UK should publish updated national biodiversity plan -report

Published 15:59 on April 11, 2024  /  Last updated at 15:59 on April 11, 2024  / Thomas Cox /  Biodiversity, EMEA, International

The UK government should publish an updated National Biodiversity Strategy and Action Plans (NBSAP) setting out how it will deliver on international nature goals through disclosures, a report has found.

The UK government should publish an updated National Biodiversity Strategy and Action Plans (NBSAP) setting out how it will deliver on international nature goals through disclosures, a report has found.

The country should set out how it will deliver on commitments, under the Kunming-Montreal Global Biodiversity Framework (GBF), on areas including disclosure policy, setting economic strategies, and fiscal decision-making, a Transition Plan Taskforce (TPT) working group report said this week.

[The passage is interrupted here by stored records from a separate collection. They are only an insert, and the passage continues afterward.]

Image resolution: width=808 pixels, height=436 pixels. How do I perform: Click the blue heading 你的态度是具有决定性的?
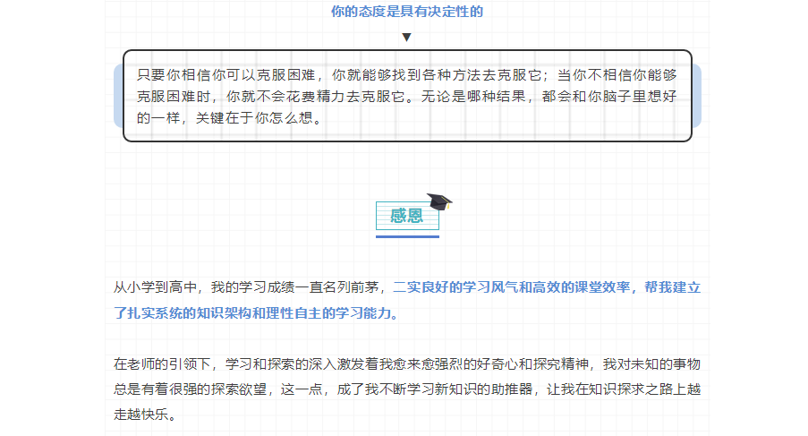(x=406, y=12)
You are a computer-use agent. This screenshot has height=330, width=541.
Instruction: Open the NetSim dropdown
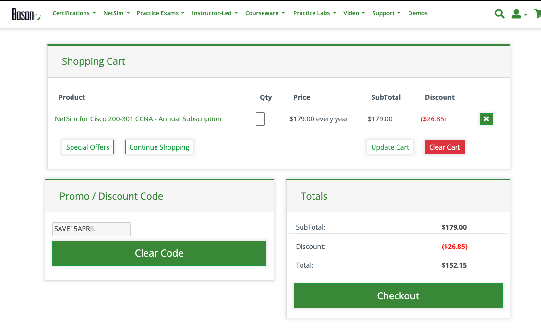[x=116, y=13]
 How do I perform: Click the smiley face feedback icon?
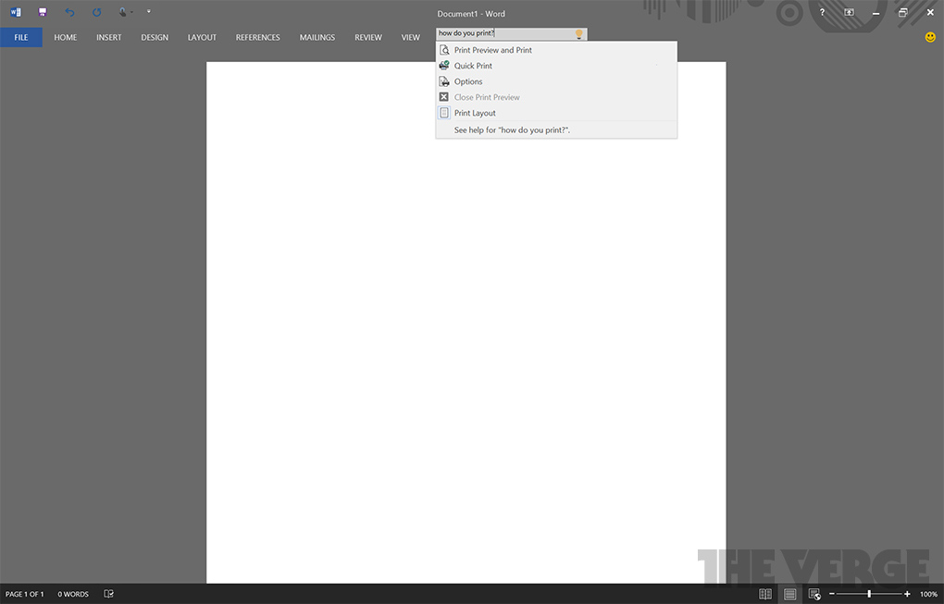(x=930, y=37)
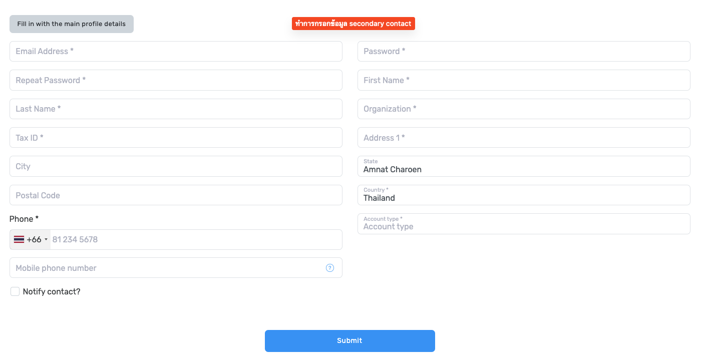714x358 pixels.
Task: Click the red secondary contact notice banner
Action: (x=353, y=23)
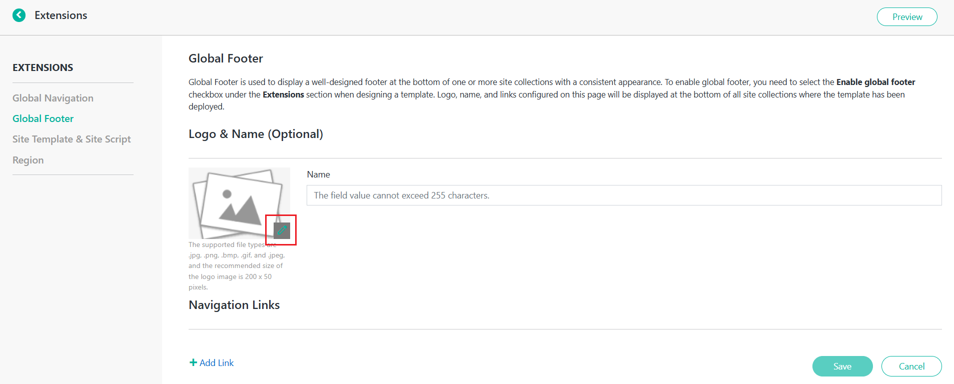Click the back arrow next to Extensions
Viewport: 954px width, 384px height.
pyautogui.click(x=19, y=15)
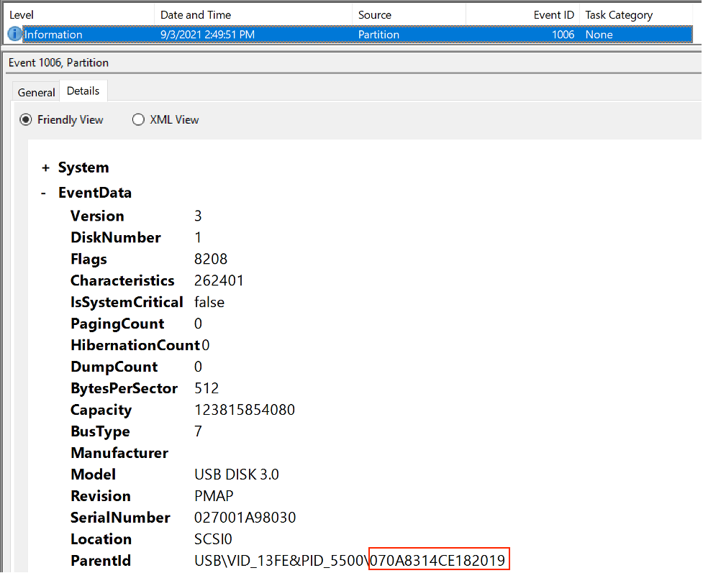
Task: Switch to XML View
Action: 138,119
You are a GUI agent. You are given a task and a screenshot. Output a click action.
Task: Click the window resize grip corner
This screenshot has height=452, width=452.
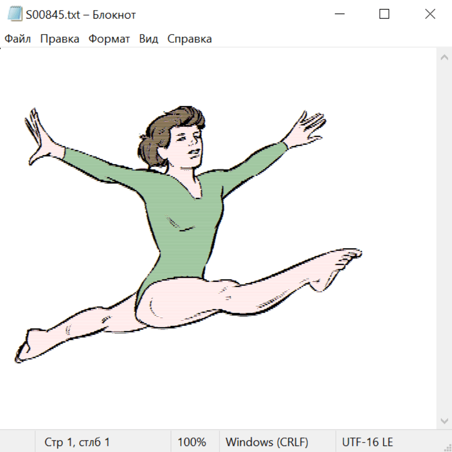click(447, 447)
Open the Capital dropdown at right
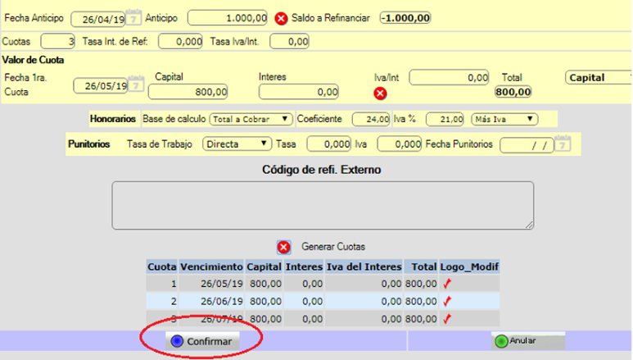The height and width of the screenshot is (360, 633). 599,77
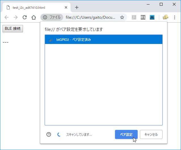The image size is (181, 150).
Task: Open the PDF extension icon
Action: [x=134, y=17]
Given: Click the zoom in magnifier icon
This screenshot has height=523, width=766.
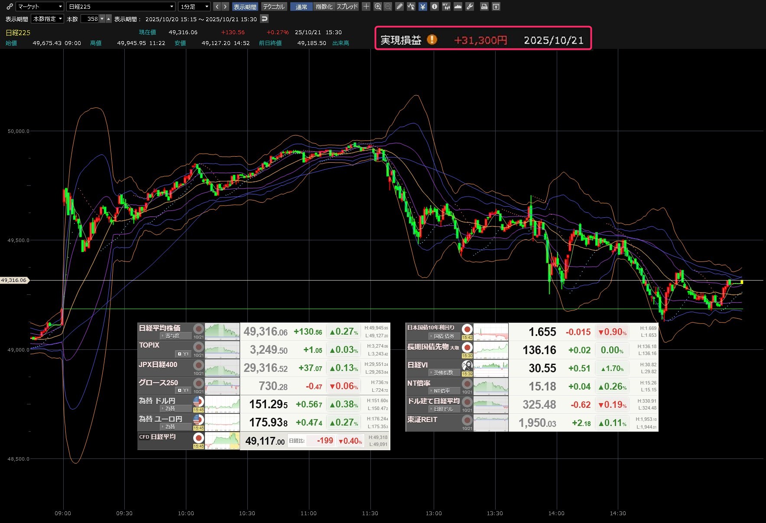Looking at the screenshot, I should [378, 6].
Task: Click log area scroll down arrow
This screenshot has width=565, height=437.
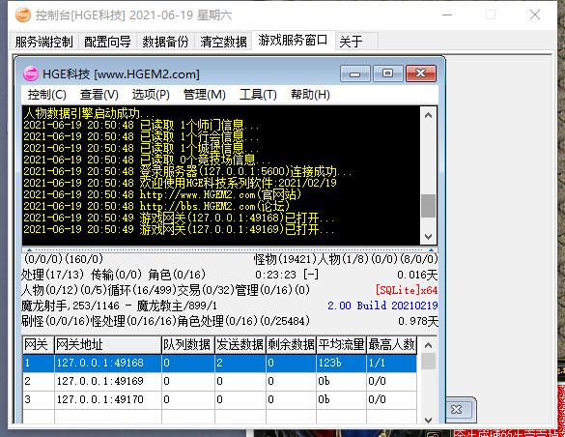Action: (429, 237)
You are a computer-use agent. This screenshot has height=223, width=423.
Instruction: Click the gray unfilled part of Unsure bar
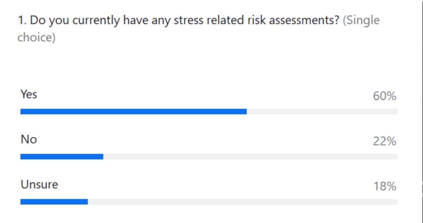243,202
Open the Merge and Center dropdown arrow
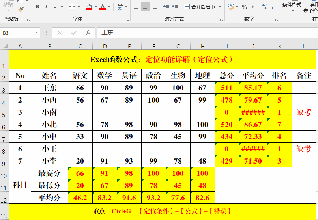The height and width of the screenshot is (220, 318). [x=219, y=7]
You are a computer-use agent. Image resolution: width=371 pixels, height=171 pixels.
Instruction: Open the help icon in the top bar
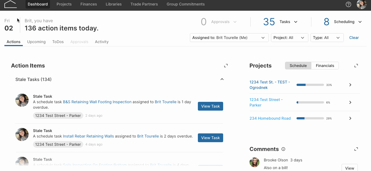(348, 4)
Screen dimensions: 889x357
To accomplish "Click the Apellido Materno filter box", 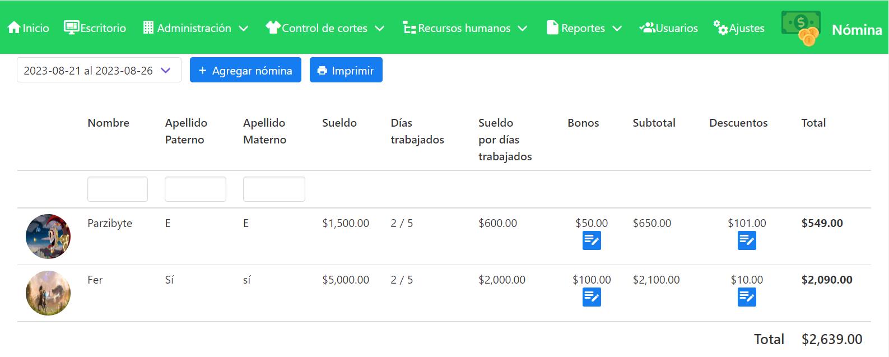I will click(x=274, y=189).
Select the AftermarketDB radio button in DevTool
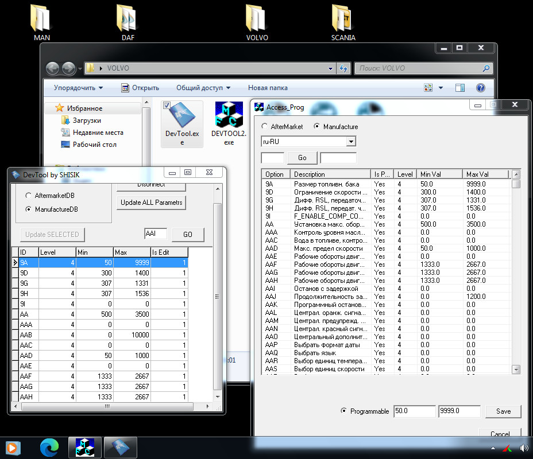This screenshot has width=533, height=459. click(28, 196)
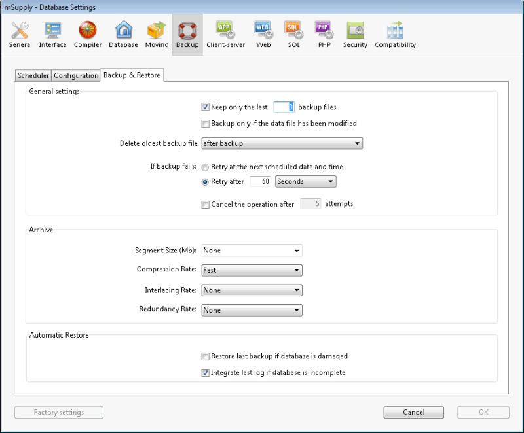This screenshot has width=524, height=433.
Task: Open the Moving settings page
Action: [x=157, y=33]
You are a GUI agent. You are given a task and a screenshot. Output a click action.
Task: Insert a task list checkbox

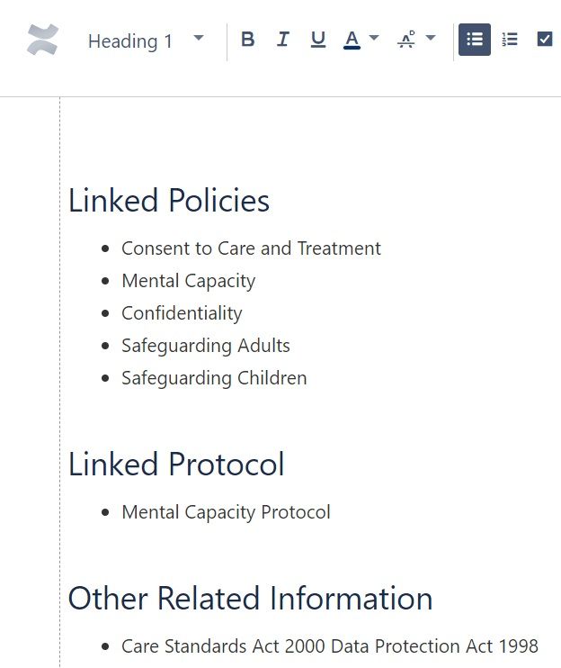[544, 40]
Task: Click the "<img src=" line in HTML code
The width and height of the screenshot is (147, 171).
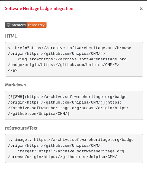Action: coord(72,59)
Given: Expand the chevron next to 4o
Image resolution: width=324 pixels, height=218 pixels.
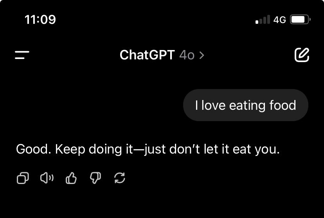Looking at the screenshot, I should tap(202, 55).
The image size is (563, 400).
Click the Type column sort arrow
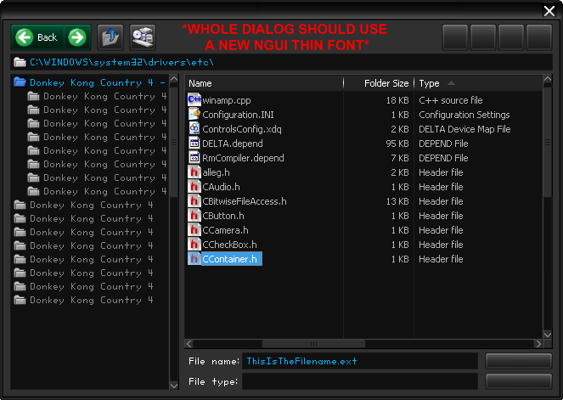(x=451, y=83)
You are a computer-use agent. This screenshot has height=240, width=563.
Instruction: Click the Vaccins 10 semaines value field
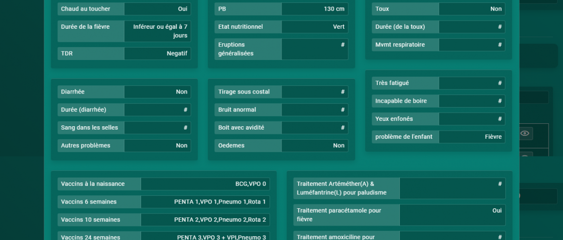point(205,220)
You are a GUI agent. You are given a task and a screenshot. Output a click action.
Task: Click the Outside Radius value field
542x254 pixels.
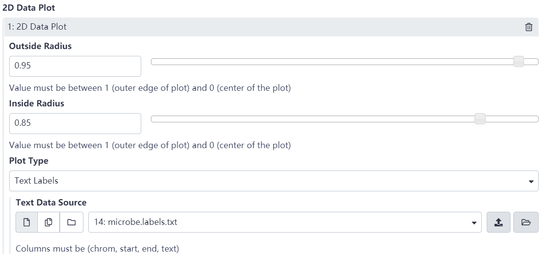(75, 66)
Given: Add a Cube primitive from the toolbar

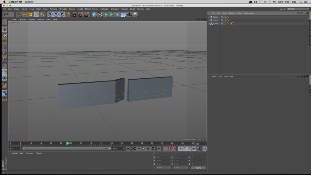Looking at the screenshot, I should click(94, 14).
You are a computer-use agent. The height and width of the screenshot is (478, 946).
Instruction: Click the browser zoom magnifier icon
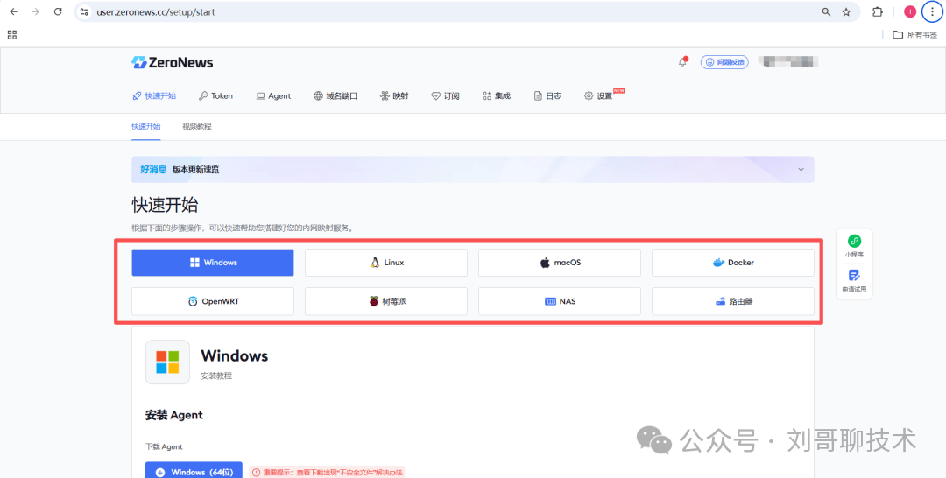(x=826, y=12)
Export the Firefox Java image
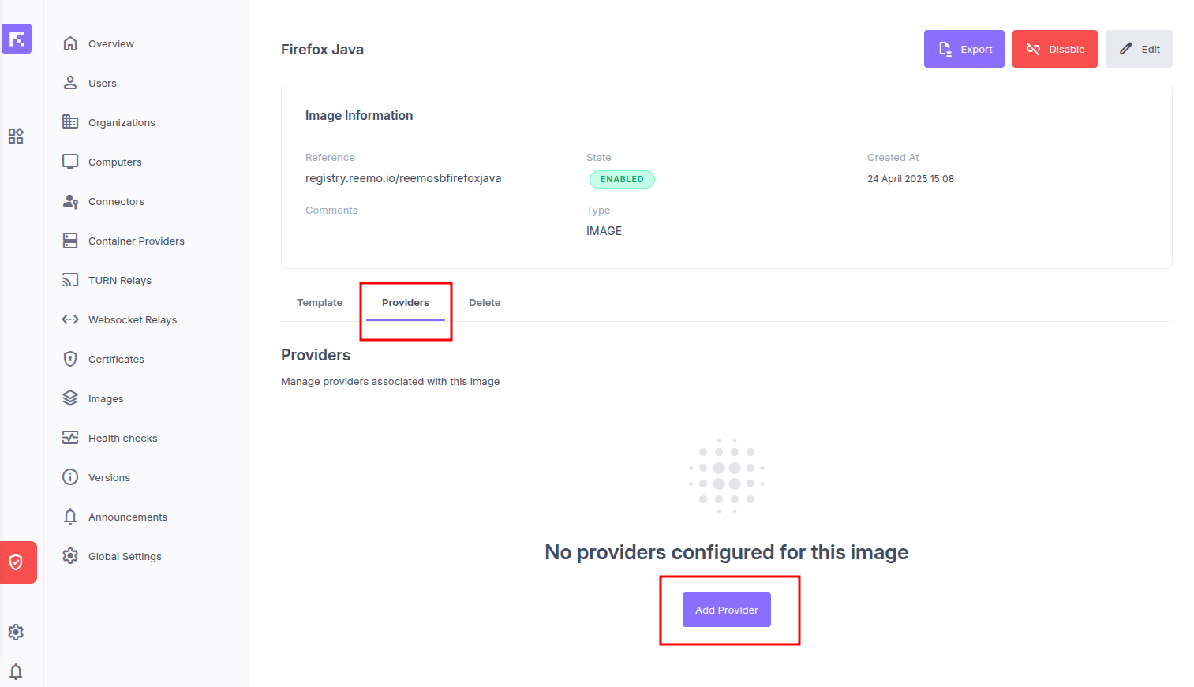This screenshot has height=687, width=1194. pos(964,49)
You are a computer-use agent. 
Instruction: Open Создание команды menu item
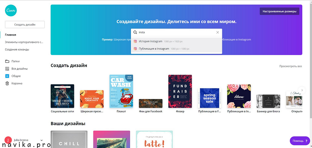[x=17, y=49]
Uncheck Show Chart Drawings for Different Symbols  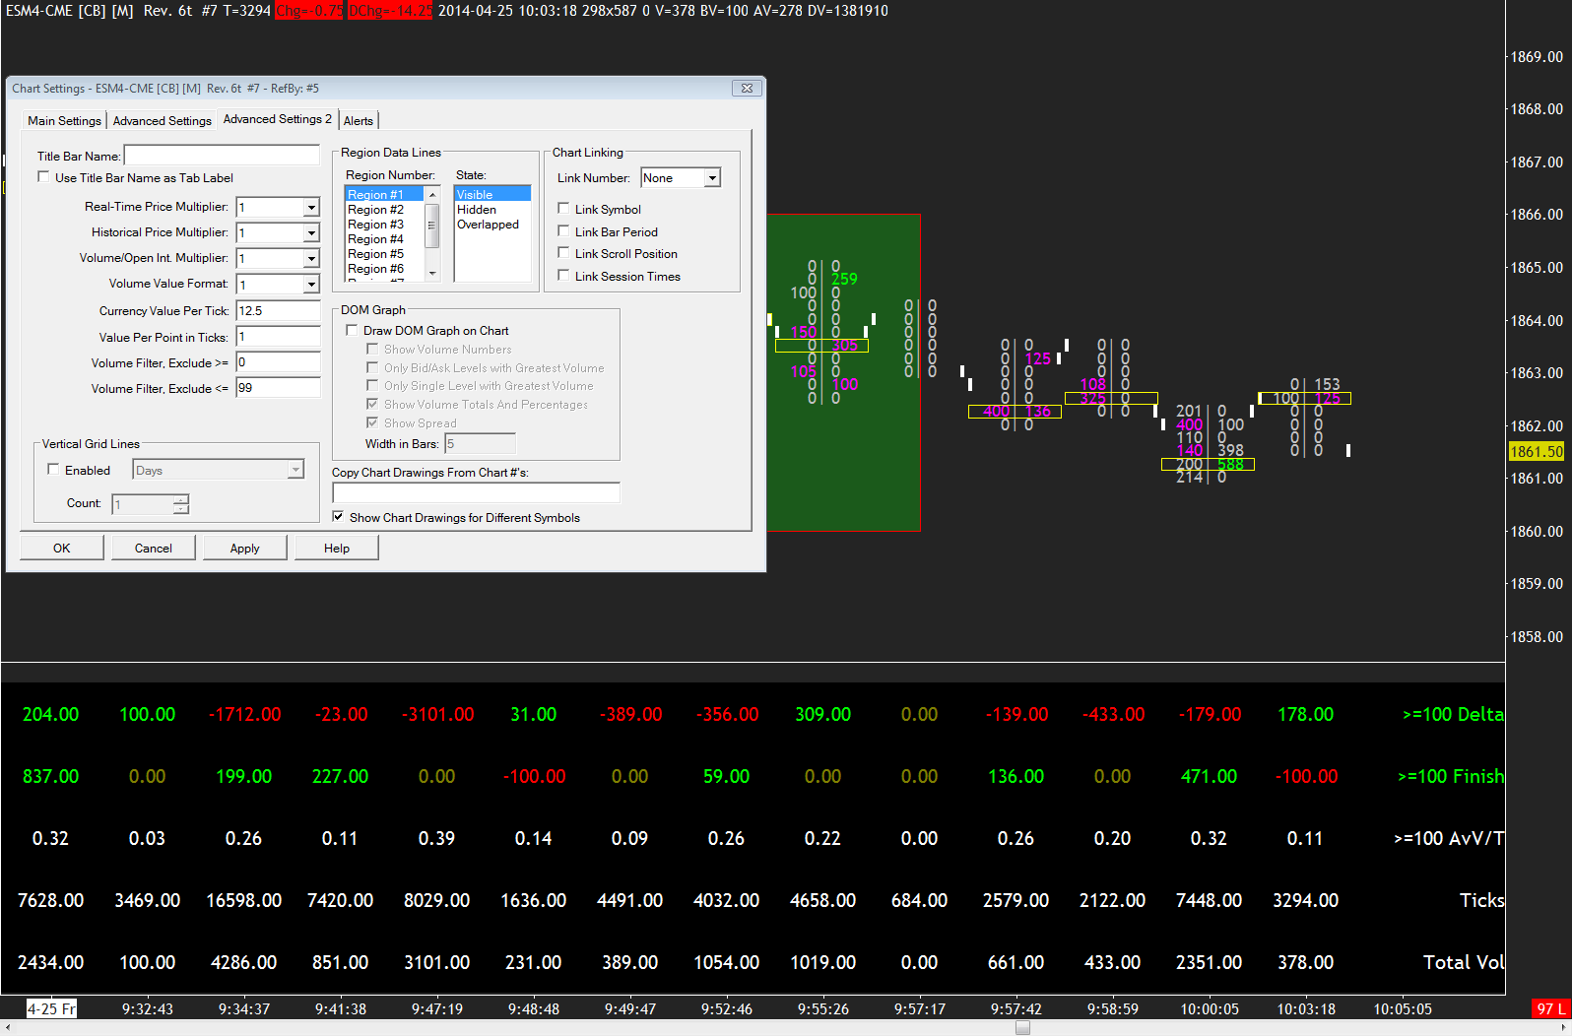click(x=338, y=517)
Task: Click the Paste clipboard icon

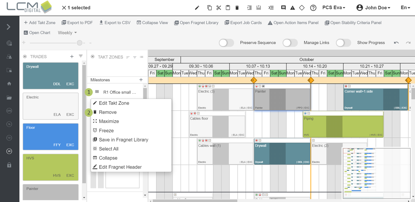Action: (x=228, y=7)
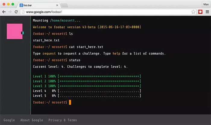Click the red extension icon in toolbar

click(x=200, y=12)
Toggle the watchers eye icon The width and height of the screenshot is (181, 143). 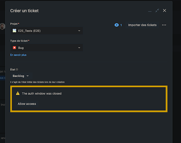pos(117,25)
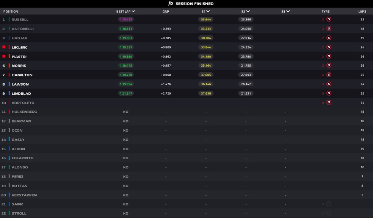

The government set up the TPT in 2022 to advise on its transition to a lower-carbon future. TPT’s nature working group published the report to inform the group how to integrate nature into planning.

The report marked a “critical step forwards” in enabling nature relationships – such as the impacts of mining on land use change – to integrate into climate transition plans using the TPT Disclosure Framework, the working group said.

Only a handful of regions have fulfilled their commitment under the COP15 final agreement to updating their NBSAP since 2022, including the EU, China and Japan. Last June, the UK said it would publish its plan by summer 2024.

The TPT group proposed actions for the UK in its NBSAP included implementing mandatory Taskforce on Nature-related Financial Disclosures (TNFD)-aligned disclosures.

“UK government, technical bodies and business should collaborate on a disclosure framework that integrates climate and nature transition planning guidance, in a format which can be used within a regulatory approach,” it said.

It also said the plan should include:

  • A staged approach to nature disclosures, with interim milestones
  • An international engagement plan
  • The translation of GBF targets into a national strategy with business implications

“Given climate change is only one of five drivers of nature loss as identified by the tenth session of the Plenary of the Intergovernmental Science-Policy Platform on Biodiversity and Ecosystem Services (IPBES), a climate-centric lens alone will not be sufficient to halt and reverse the nature crisis.”

The rationale for nature in transition planning should be based in the benefits and costs of acting on nature for an individual business, it said.

Businesses with products that can demonstrate positive nature impacts stand to benefit from growing demand from nature-conscious consumers, it added.